[Collected data]
■ ■ ■ ■ ■ ■ ■

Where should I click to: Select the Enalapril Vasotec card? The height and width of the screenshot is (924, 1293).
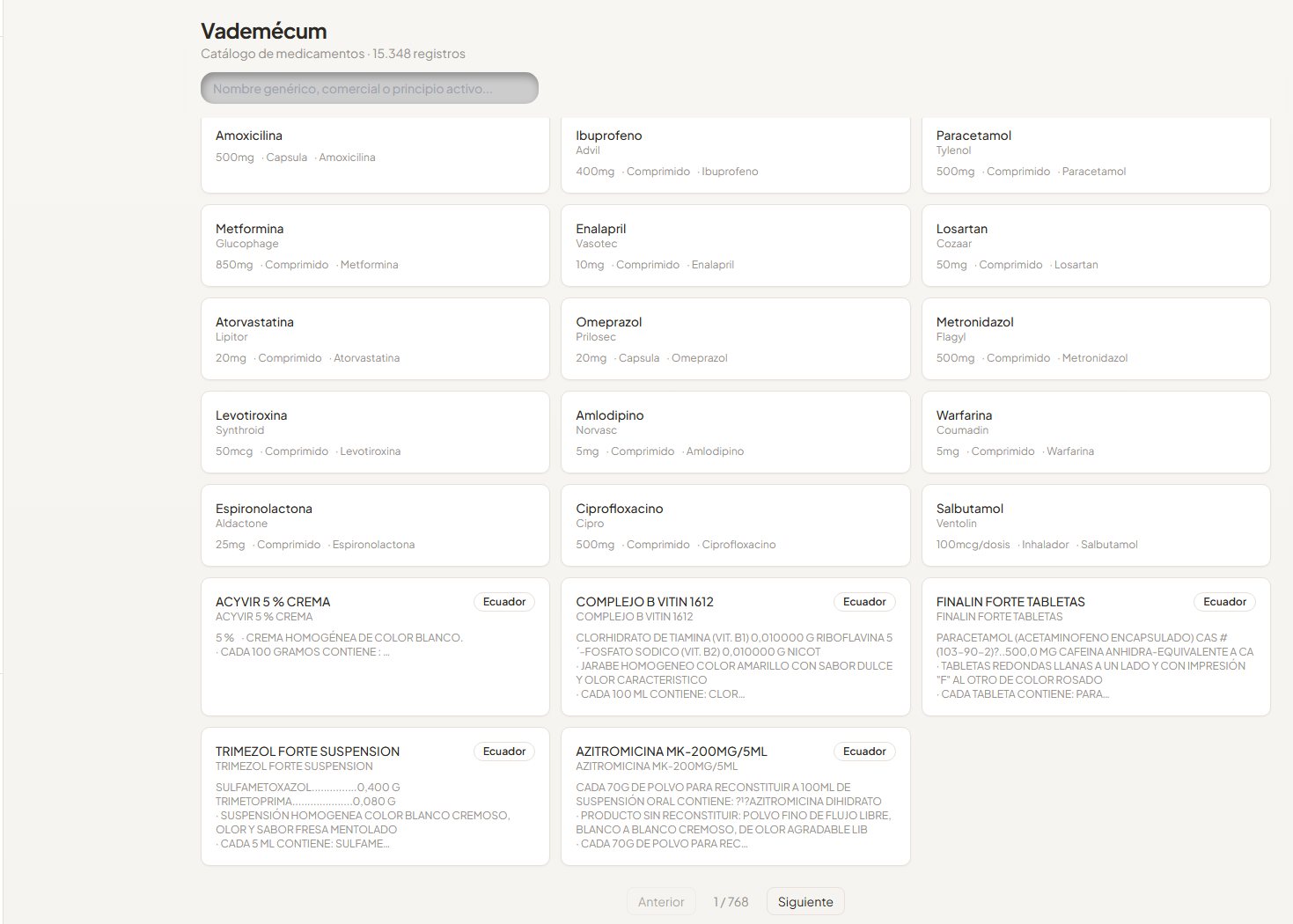coord(735,246)
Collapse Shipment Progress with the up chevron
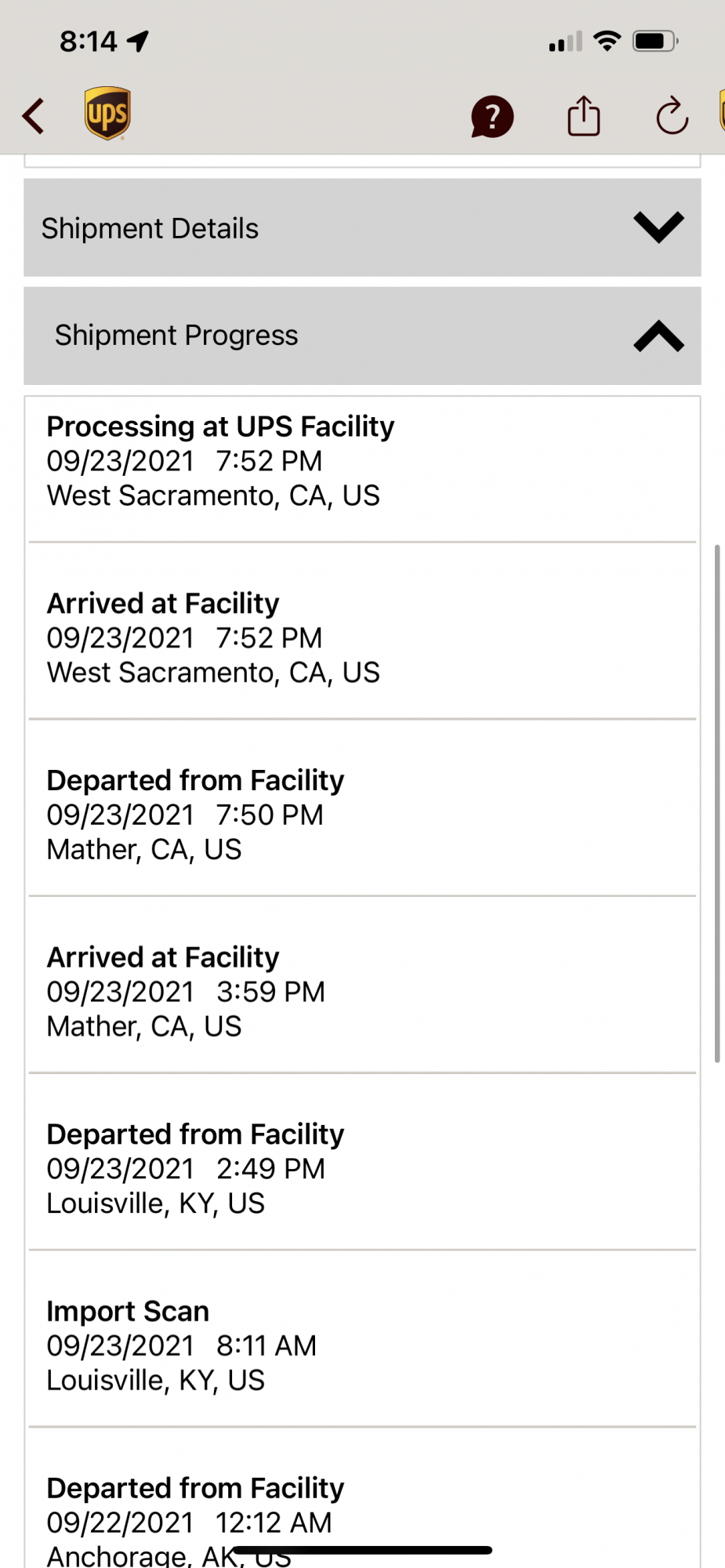 pyautogui.click(x=658, y=336)
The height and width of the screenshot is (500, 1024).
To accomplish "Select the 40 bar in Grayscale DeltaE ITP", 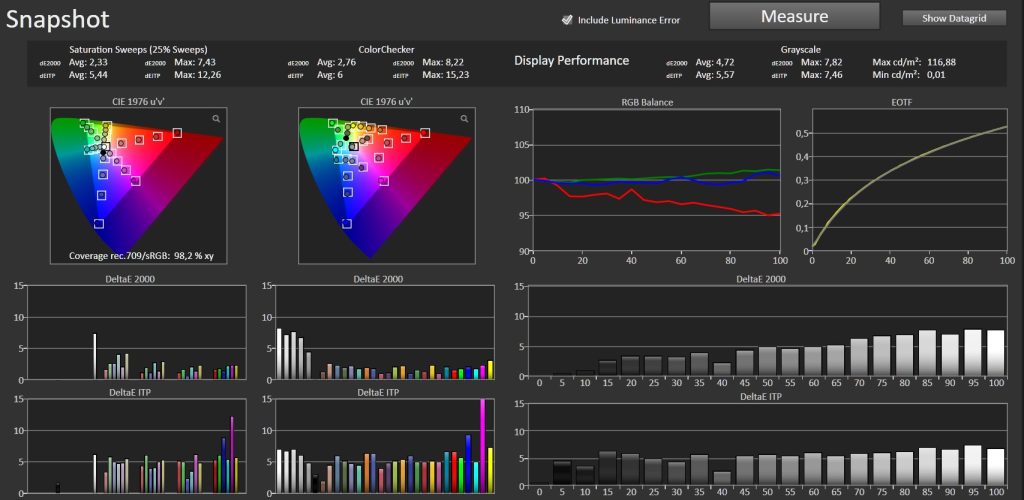I will point(722,477).
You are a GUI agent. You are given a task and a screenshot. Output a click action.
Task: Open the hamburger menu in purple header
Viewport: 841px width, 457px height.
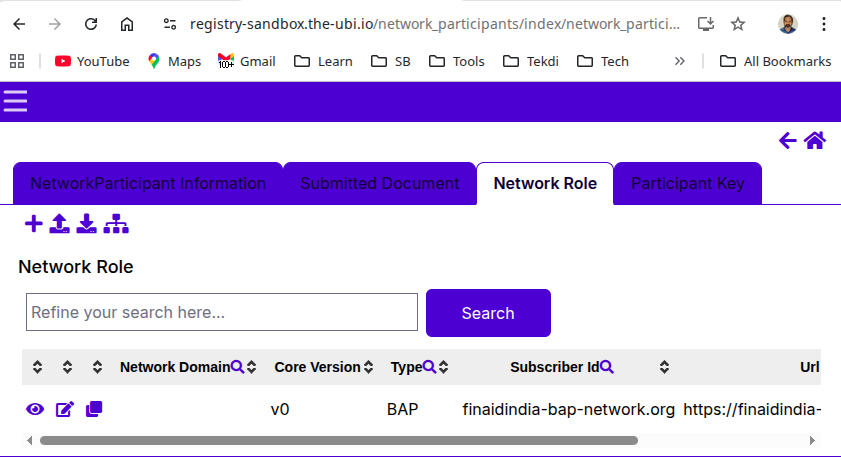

■ ■ ■ ■ ■ ■ ■

- Task directions -
Transcribe exactly, please, the lines between the start of the records above and the line holding "The height and width of the screenshot is (500, 1024).", counting both of those lines and omitting pictures.

- Response -
Where should I click to: Select the Enalapril Vasotec card? The height and width of the screenshot is (924, 1293).
coord(735,246)
Collapse Shipment Progress with the up chevron
 pyautogui.click(x=658, y=336)
The height and width of the screenshot is (500, 1024).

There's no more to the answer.